— Task requirements —
Using the records below, return exactly the lines from the one containing "You are a computer-use agent. Viewport: 562px" through the last, and omit pictures.

━━━━━━━━

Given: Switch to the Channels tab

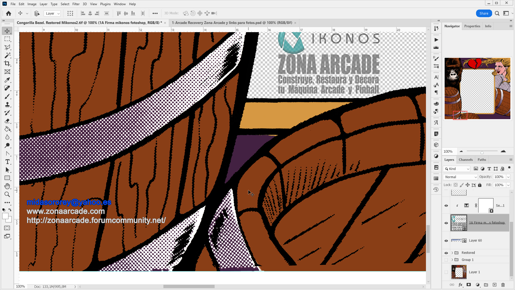Looking at the screenshot, I should pyautogui.click(x=465, y=160).
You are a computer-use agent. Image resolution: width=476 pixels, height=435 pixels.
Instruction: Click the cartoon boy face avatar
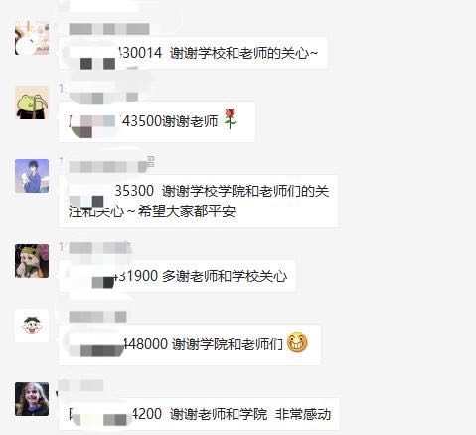[32, 326]
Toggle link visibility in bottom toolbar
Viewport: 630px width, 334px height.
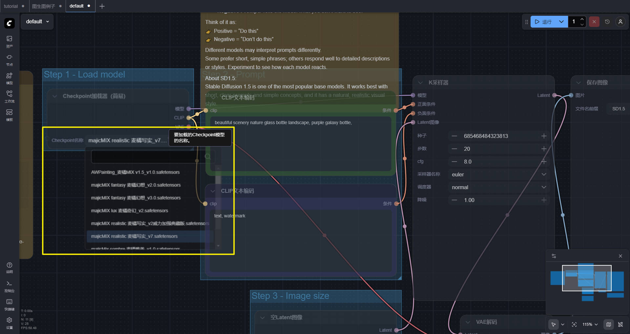point(620,324)
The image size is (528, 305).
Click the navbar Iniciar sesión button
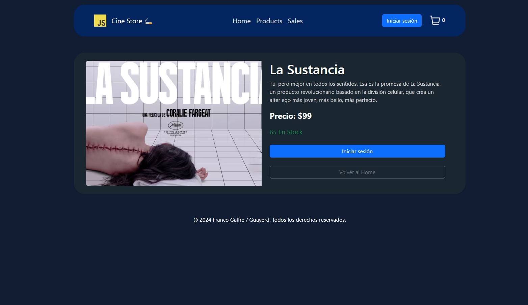click(402, 21)
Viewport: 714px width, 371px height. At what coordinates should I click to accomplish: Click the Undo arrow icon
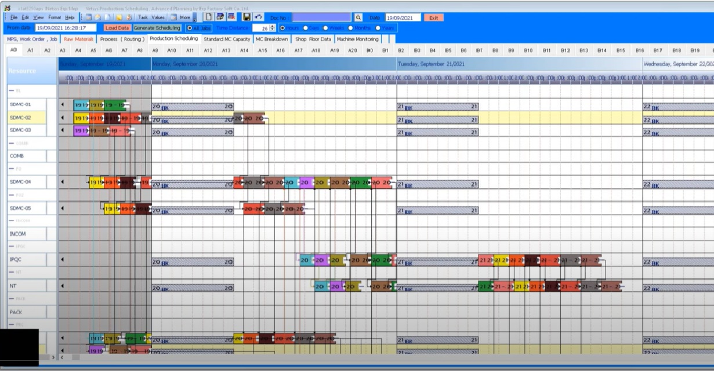[x=259, y=17]
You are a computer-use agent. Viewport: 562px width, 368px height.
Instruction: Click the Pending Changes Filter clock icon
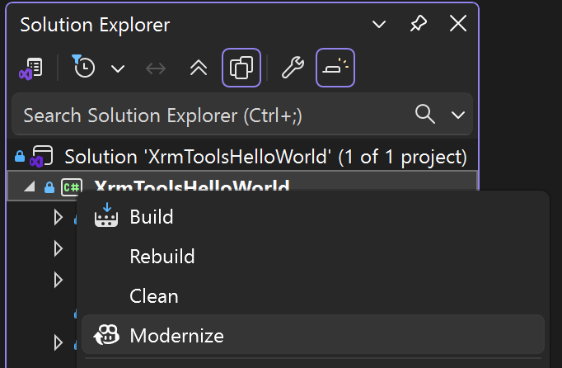point(84,68)
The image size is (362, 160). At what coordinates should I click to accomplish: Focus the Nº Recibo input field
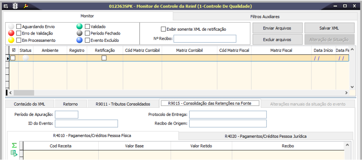point(205,39)
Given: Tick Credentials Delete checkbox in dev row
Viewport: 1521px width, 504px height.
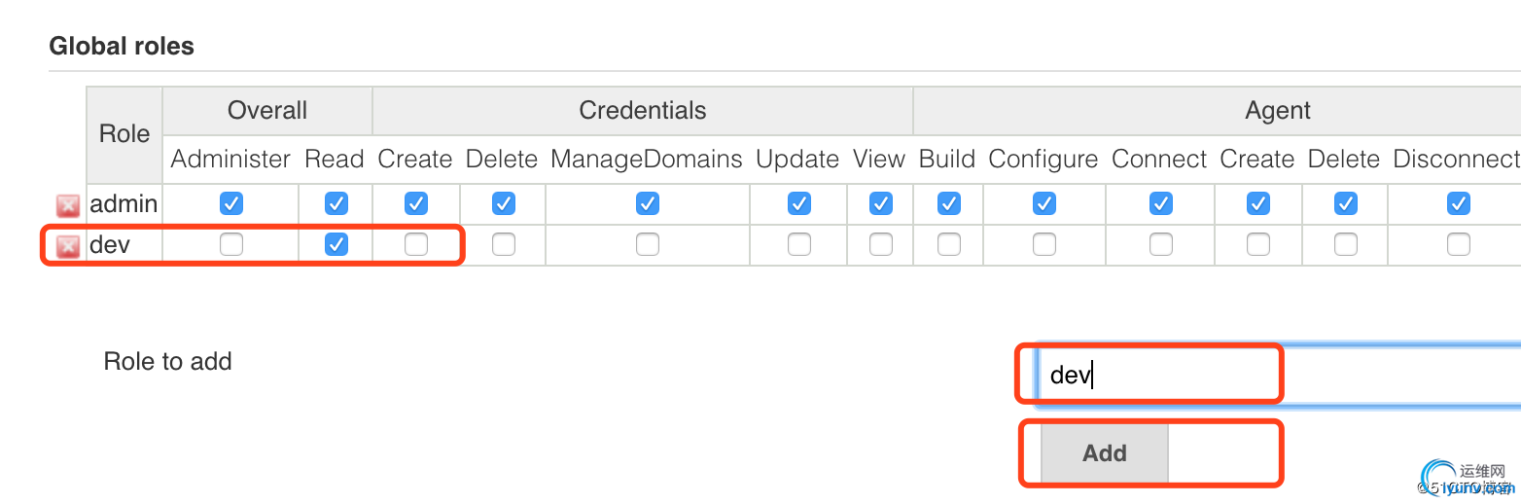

━━━━━━━━

— Solution to this problem —
You are a computer-use agent. Viewport: 562px width, 368px height.
Instruction: Click the Pending Changes Filter clock icon
point(84,68)
The image size is (362, 160). At what coordinates should I click to accomplish: Focus the Nº Recibo input field
point(205,39)
Given: Tick Credentials Delete checkbox in dev row
Viewport: 1521px width, 504px height.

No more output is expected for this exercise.